Step 1: Fetch the HTML Shell
curl -s 'https://target-site.gov/' | head -50
Look for script tags — the main JS bundle filename.
Step 2: Grep the JS Bundle for API Paths
curl -s 'https://target-site.gov/assets/index-HASH.js' \ | grep -oP '/api/[^"\s]+' | head -40
Hunt for /api/v1/something or baseURL assignments.
CIRIS result: /api/ciris/v1
Step 3: Find Service/Resource Names
curl -s '...index-HASH.js' \
| grep -oP '"[a-z][a-zA-Z/-]{2,40}"' \
| sort -u | grep -iE 'search|person|result'
CIRIS result: incarceratedPerson — actual endpoint was incarceratedpersons (lowercase, plural).
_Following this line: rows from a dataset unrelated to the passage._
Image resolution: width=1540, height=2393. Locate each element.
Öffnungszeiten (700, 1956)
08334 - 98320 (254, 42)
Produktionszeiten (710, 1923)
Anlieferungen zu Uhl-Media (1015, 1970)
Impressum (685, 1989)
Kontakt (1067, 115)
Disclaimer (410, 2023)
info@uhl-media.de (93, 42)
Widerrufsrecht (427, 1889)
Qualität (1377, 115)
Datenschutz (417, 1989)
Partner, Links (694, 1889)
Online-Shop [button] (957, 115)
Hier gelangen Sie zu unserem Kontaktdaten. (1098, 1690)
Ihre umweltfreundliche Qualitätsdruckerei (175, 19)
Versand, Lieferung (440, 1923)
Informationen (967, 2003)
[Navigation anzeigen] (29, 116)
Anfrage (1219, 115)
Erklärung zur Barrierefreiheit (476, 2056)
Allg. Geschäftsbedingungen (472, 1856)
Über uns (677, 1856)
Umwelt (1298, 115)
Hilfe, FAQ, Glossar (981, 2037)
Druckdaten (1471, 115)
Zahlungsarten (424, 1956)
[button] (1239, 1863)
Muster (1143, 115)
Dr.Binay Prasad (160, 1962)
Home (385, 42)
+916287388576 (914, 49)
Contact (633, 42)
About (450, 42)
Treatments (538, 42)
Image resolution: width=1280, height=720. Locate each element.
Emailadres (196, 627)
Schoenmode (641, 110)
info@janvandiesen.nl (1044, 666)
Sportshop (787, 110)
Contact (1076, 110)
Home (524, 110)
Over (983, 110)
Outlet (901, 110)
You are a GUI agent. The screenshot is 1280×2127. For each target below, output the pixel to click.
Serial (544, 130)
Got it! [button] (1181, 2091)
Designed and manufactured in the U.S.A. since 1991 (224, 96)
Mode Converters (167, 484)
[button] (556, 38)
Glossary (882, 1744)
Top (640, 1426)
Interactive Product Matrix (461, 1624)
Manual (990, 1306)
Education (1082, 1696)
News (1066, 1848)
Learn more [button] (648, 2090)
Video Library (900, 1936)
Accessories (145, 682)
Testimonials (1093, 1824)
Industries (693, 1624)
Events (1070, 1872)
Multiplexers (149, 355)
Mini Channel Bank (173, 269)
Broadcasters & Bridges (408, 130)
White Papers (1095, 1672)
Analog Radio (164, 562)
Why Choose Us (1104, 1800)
Step 4: Find the Function That Makes the Call
curl -s '...index-HASH.js' \ | sed 's/;/;\n/g' \ | grep 'YOUR_RESOURCE_NAME'
Breaking on semicolons turns minified code into readable lines. Reveals HTTP method, param names, construction pattern.
Step 5: Extract Parameter Names
curl -s '...index-HASH.js' \ | sed 's/,/,\n/g' \ | grep -iE 'append|param|query'
CIRIS revealed: lastName (required), firstName, ageMin, ageMax, commitmentCounties, $limit, $skip, $sort[field]
Step 6: Identify the Framework from Error Responses
curl -s 'https://target/api/v1/wrong' \
-H 'Accept: application/json'
{"name":"NotFound","className":"not-found","code":404}
That error shape = Feathers.js.
| ERROR SHAPE | FRAMEWORK |
|---|---|
| className, code, name | Feathers.js |
| $limit, $skip, $sort | Feathers.js |
| /api/v2/ + filter[field] | JSON:API (Rails) |
| GraphQL POST body | Apollo / GraphQL |
| _page, _limit | json-server |
| offset, limit | Django REST / FastAPI |
| pageToken / nextPageToken | Google-style APIs |
Step 7: Make the Call
curl -s 'https://ciris.mt.cdcr.ca.gov/api/ciris/v1/ incarceratedpersons?lastName=Smith &%24limit=25&%24sort%5BfullName%5D=1' \ -H 'Accept: application/json' \ | python3 -m json.tool
Step 8: Parse Results
curl -s 'FULL_URL' -H 'Accept: application/json' \
| python3 -c "
import json, sys
data = json.load(sys.stdin)
print(f'Total: {data[\"total\"]}')
for p in data.get('data', []):
print(f' {p[\"fullName\"]} | {p[\"age\"]}')"
Tips
URL-encode special chars: $ → %24 [ → %5B ] → %5D
Try singular AND plural resource names.
Try lowercase — JS says incarceratedPerson, endpoint is incarceratedpersons.
Check for auth: 401/403 means look in JS for token handling.
Pagination: check total vs returned count — there may be more pages.